Stated problem:
Extend the commentary below on Leonard Cohen and his overly adoring fans, picking up right after its final sentence.

Yeh. Too-f---g-loved.*

Cohen raises a problem that other artists, like Dylan, also raise: their all-too-loving fans. They're enough to put you off (as Dylan observes in 'No Direction Home', "You can kill with kindness"). And the abiding suspicion is that what they get from the artist is a pale and self-satisfying imitation of what the artist is actually offering [Woody Allen sent this up re Dylan in "Annie Hall" with the Shelley Duvall character who is awestruck by the profundity of the chorus of "Just Like A Woman" (though one suspects Woody might think there is little more to Dylan than what that character 'gets')]; and so they do the object of their devotion a disservice. In Cohen's case, his schtick might be summarised as offering some of these fans a romantic vision of themselves as 'beautiful losers'; but the ironic and perverse and self-mocking elements of Cohen's own 'beautiful losers' personae tend to be downplayed, if not scrubbed from, these fans' appreciation. It makes them rather pathetic and deluded looking - losers maybe, but not so beautiful as they care to think. That they might be simply deeply affected, rather than at all amused, by Cohen's new "Going Home" is a case in point.

Material provided:
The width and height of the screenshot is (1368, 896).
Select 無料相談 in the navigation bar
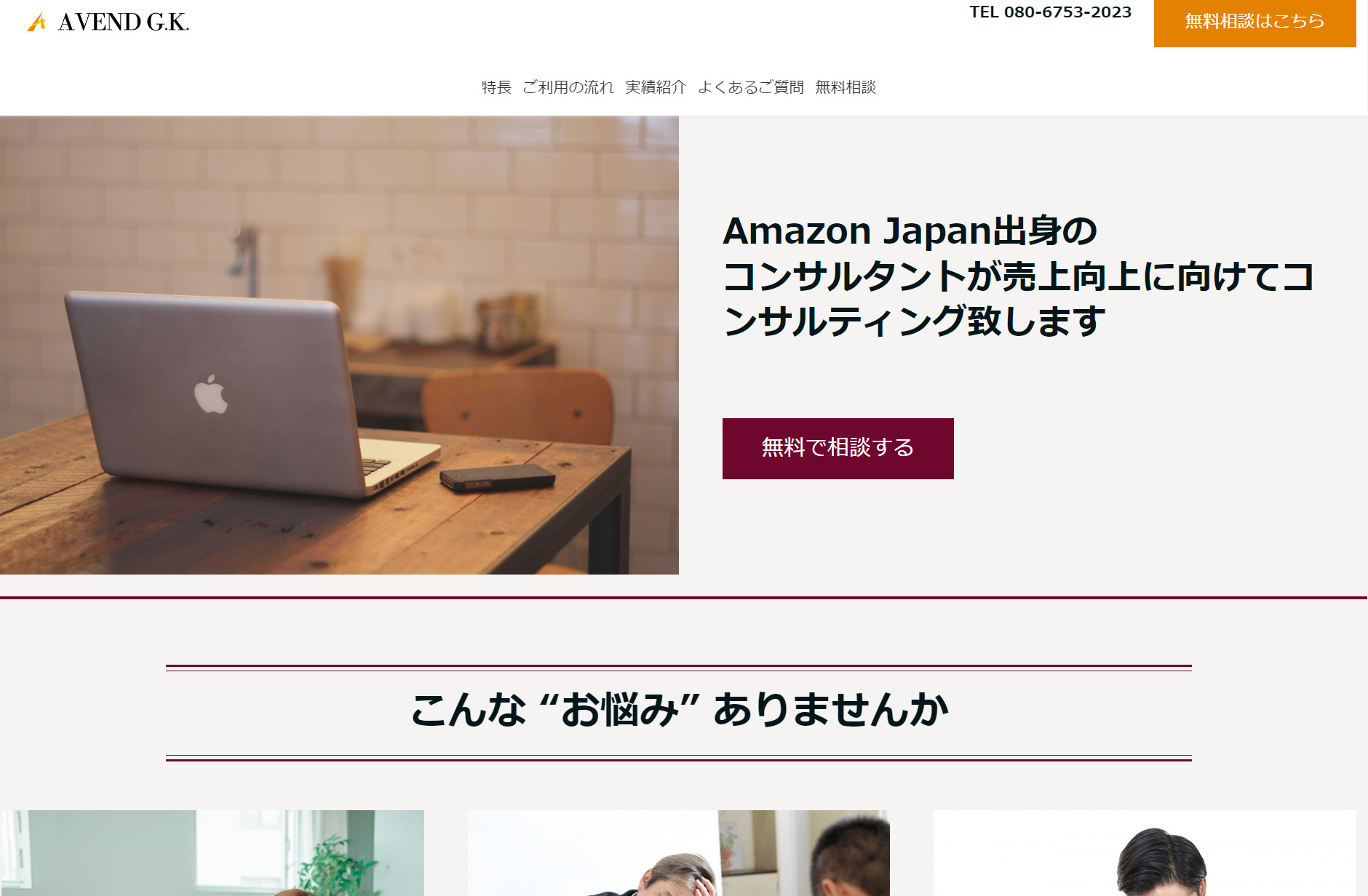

Written answer:
Dylan went through a hideous phase, shown by "Empire Burlesque", of trying for some modish production and even singing in a terribly mannered way, but on his recent records ("Time Out Of Mind" onwards) his singing, and the playing and production, would be worth the price of admission even if those records did not also contain some of his best songs. But Cohen has long and consistently opted, presumably deliberately, for musical backdrops that tend to 'muzak' (including the kindergarten clippety-clop undertow of new song 'Going Home' and its girly chorus) - anyone who finds this great and affecting and sophisticated music, without bemusement at its MORish schmaltz and very limited musical structures and palette, is only one step away from taking Mantovani and Liberace seriously as great artists. It can only work as music if taken as some kind of joke. How many Cohen fans would head the queue agreeing? There were none in the queue of "heartfelt comments".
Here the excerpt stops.